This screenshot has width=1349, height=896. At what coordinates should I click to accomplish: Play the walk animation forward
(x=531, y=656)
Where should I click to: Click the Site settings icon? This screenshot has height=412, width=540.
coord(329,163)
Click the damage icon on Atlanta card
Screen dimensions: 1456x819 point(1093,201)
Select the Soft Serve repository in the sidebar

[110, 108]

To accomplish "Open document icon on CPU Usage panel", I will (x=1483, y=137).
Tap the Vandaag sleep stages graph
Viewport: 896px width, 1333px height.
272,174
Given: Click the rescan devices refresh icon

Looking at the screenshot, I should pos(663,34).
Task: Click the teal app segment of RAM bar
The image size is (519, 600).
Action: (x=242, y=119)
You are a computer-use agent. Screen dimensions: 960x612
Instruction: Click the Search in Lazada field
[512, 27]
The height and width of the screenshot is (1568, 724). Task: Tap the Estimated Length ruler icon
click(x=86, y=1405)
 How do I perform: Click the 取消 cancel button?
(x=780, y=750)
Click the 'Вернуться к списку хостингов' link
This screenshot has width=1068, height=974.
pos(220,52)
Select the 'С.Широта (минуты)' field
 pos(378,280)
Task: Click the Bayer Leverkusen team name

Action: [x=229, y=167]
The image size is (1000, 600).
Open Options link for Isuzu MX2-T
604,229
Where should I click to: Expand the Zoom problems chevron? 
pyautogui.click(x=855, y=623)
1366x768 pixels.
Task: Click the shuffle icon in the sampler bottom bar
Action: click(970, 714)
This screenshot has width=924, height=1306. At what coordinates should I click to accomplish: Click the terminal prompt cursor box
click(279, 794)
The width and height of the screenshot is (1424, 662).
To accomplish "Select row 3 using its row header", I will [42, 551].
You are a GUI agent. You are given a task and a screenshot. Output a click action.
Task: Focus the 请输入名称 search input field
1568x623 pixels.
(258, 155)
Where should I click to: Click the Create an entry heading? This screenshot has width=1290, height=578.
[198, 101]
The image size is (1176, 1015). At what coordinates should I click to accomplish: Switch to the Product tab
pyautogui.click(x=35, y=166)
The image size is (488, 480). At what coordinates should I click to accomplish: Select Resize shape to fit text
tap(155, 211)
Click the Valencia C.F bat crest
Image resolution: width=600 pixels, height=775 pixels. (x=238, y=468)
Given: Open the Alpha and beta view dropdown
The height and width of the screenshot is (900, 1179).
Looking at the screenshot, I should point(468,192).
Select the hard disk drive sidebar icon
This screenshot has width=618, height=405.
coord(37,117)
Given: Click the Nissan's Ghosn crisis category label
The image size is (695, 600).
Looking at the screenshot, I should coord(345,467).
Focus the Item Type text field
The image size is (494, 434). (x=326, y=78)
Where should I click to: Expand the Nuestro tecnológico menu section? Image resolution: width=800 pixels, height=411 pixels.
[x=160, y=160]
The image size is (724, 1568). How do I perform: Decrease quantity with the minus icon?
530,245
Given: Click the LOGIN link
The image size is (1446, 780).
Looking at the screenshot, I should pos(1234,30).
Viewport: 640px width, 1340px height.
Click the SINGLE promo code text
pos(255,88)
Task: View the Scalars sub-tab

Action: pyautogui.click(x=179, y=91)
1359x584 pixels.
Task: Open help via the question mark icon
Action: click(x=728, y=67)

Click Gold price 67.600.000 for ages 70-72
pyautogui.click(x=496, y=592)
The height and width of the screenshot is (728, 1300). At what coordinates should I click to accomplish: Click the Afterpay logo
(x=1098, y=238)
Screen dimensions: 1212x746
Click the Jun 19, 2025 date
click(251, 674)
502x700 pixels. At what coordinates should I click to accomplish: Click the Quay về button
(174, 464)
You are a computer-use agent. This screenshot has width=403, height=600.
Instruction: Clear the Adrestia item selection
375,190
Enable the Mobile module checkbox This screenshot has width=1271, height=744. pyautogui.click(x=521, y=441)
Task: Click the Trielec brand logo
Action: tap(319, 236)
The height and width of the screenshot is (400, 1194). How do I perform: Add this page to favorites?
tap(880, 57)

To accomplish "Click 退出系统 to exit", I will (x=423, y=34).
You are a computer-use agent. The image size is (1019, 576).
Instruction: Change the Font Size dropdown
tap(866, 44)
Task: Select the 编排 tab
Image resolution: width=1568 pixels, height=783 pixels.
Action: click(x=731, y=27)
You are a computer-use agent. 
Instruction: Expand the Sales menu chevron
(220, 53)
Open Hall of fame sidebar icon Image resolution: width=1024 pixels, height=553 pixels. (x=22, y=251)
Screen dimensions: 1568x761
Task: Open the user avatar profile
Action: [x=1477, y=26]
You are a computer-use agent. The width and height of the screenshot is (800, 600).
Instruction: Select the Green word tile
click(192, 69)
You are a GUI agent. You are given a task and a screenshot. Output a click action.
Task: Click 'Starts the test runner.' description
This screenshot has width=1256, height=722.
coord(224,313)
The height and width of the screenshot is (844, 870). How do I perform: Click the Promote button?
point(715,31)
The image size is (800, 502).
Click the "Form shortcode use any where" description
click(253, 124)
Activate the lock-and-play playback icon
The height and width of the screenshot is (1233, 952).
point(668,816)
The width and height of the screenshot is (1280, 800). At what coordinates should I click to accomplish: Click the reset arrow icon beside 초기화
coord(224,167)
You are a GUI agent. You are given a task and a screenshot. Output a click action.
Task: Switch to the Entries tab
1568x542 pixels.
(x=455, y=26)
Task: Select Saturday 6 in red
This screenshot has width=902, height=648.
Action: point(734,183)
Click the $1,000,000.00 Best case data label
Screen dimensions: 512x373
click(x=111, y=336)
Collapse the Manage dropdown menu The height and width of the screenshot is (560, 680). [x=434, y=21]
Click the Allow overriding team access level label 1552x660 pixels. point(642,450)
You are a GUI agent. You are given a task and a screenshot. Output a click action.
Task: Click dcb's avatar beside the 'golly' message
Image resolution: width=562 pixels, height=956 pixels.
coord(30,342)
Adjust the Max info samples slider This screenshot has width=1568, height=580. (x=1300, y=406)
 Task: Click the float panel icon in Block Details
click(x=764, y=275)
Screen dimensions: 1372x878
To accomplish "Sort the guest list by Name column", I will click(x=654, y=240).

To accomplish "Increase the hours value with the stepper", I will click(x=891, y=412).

◆ ◆ ◆ ◆

* _Problem details_
Each record above should be returned exactly as it appears.

* _Solution_
This screenshot has width=1349, height=896. At what coordinates should I click to accomplish: Play the walk animation forward
(x=531, y=656)
Where should I click to: Click the Site settings icon? This screenshot has height=412, width=540.
coord(329,163)
Click the damage icon on Atlanta card
Screen dimensions: 1456x819 point(1093,201)
Select the Soft Serve repository in the sidebar

[110, 108]

To accomplish "Open document icon on CPU Usage panel", I will (x=1483, y=137).
Tap the Vandaag sleep stages graph
Viewport: 896px width, 1333px height.
272,174
Given: Click the rescan devices refresh icon

Looking at the screenshot, I should pos(663,34).
Task: Click the teal app segment of RAM bar
The image size is (519, 600).
Action: (x=242, y=119)
You are a computer-use agent. Screen dimensions: 960x612
Instruction: Click the Search in Lazada field
[512, 27]
The height and width of the screenshot is (1568, 724). Task: Tap the Estimated Length ruler icon
click(x=86, y=1405)
 How do I perform: Click the 取消 cancel button?
(x=780, y=750)
Click the 'Вернуться к списку хостингов' link
This screenshot has width=1068, height=974.
pos(220,52)
Select the 'С.Широта (минуты)' field
 pos(378,280)
Task: Click the Bayer Leverkusen team name

Action: [x=229, y=167]
The image size is (1000, 600).
Open Options link for Isuzu MX2-T
604,229
Where should I click to: Expand the Zoom problems chevron? 
pyautogui.click(x=855, y=623)
1366x768 pixels.
Task: Click the shuffle icon in the sampler bottom bar
Action: click(970, 714)
This screenshot has width=924, height=1306. At what coordinates should I click to accomplish: Click the terminal prompt cursor box
click(279, 794)
The width and height of the screenshot is (1424, 662).
To accomplish "Select row 3 using its row header", I will [42, 551].
You are a GUI agent. You are given a task and a screenshot. Output a click action.
Task: Focus the 请输入名称 search input field
1568x623 pixels.
(258, 155)
Where should I click to: Click the Create an entry heading? This screenshot has width=1290, height=578.
[198, 101]
The image size is (1176, 1015). At what coordinates should I click to accomplish: Switch to the Product tab
pyautogui.click(x=35, y=166)
The image size is (488, 480). At what coordinates should I click to accomplish: Select Resize shape to fit text
tap(155, 211)
Click the Valencia C.F bat crest
Image resolution: width=600 pixels, height=775 pixels. (x=238, y=468)
Given: Open the Alpha and beta view dropdown
The height and width of the screenshot is (900, 1179).
Looking at the screenshot, I should point(468,192).
Select the hard disk drive sidebar icon
This screenshot has width=618, height=405.
coord(37,117)
Given: Click the Nissan's Ghosn crisis category label
The image size is (695, 600).
Looking at the screenshot, I should coord(345,467).
Focus the Item Type text field
The image size is (494, 434). (x=326, y=78)
Where should I click to: Expand the Nuestro tecnológico menu section? Image resolution: width=800 pixels, height=411 pixels.
[x=160, y=160]
The image size is (724, 1568). How do I perform: Decrease quantity with the minus icon?
530,245
Given: Click the LOGIN link
The image size is (1446, 780).
Looking at the screenshot, I should pos(1234,30).
Viewport: 640px width, 1340px height.
Click the SINGLE promo code text
pos(255,88)
Task: View the Scalars sub-tab

Action: pyautogui.click(x=179, y=91)
1359x584 pixels.
Task: Open help via the question mark icon
Action: click(x=728, y=67)

Click Gold price 67.600.000 for ages 70-72
pyautogui.click(x=496, y=592)
The height and width of the screenshot is (728, 1300). At what coordinates should I click to accomplish: Click the Afterpay logo
(x=1098, y=238)
Screen dimensions: 1212x746
Click the Jun 19, 2025 date
click(251, 674)
502x700 pixels. At what coordinates should I click to accomplish: Click the Quay về button
(174, 464)
You are a computer-use agent. This screenshot has width=403, height=600.
Instruction: Clear the Adrestia item selection
375,190
Enable the Mobile module checkbox This screenshot has width=1271, height=744. pyautogui.click(x=521, y=441)
Task: Click the Trielec brand logo
Action: tap(319, 236)
The height and width of the screenshot is (400, 1194). How do I perform: Add this page to favorites?
tap(880, 57)

To accomplish "Click 退出系统 to exit", I will (x=423, y=34).
You are a computer-use agent. The image size is (1019, 576).
Instruction: Change the Font Size dropdown
tap(866, 44)
Task: Select the 编排 tab
Image resolution: width=1568 pixels, height=783 pixels.
Action: click(x=731, y=27)
You are a computer-use agent. 
Instruction: Expand the Sales menu chevron
(220, 53)
Open Hall of fame sidebar icon Image resolution: width=1024 pixels, height=553 pixels. (x=22, y=251)
Screen dimensions: 1568x761
Task: Open the user avatar profile
Action: [x=1477, y=26]
You are a computer-use agent. The width and height of the screenshot is (800, 600).
Instruction: Select the Green word tile
click(192, 69)
You are a GUI agent. You are given a task and a screenshot. Output a click action.
Task: Click 'Starts the test runner.' description
This screenshot has width=1256, height=722.
coord(224,313)
The height and width of the screenshot is (844, 870). How do I perform: Click the Promote button?
point(715,31)
The image size is (800, 502).
Click the "Form shortcode use any where" description
click(253, 124)
Activate the lock-and-play playback icon
The height and width of the screenshot is (1233, 952).
point(668,816)
The width and height of the screenshot is (1280, 800). At what coordinates should I click to accomplish: Click the reset arrow icon beside 초기화
coord(224,167)
You are a GUI agent. You are given a task and a screenshot. Output a click action.
Task: Switch to the Entries tab
1568x542 pixels.
(x=455, y=26)
Task: Select Saturday 6 in red
This screenshot has width=902, height=648.
Action: point(734,183)
Click the $1,000,000.00 Best case data label
Screen dimensions: 512x373
click(x=111, y=336)
Collapse the Manage dropdown menu The height and width of the screenshot is (560, 680). [x=434, y=21]
Click the Allow overriding team access level label 1552x660 pixels. point(642,450)
You are a GUI agent. You are given a task and a screenshot. Output a click action.
Task: Click dcb's avatar beside the 'golly' message
Image resolution: width=562 pixels, height=956 pixels.
coord(30,342)
Adjust the Max info samples slider This screenshot has width=1568, height=580. (x=1300, y=406)
 Task: Click the float panel icon in Block Details
click(x=764, y=275)
Screen dimensions: 1372x878
To accomplish "Sort the guest list by Name column", I will click(x=654, y=240).

To accomplish "Increase the hours value with the stepper", I will click(x=891, y=412).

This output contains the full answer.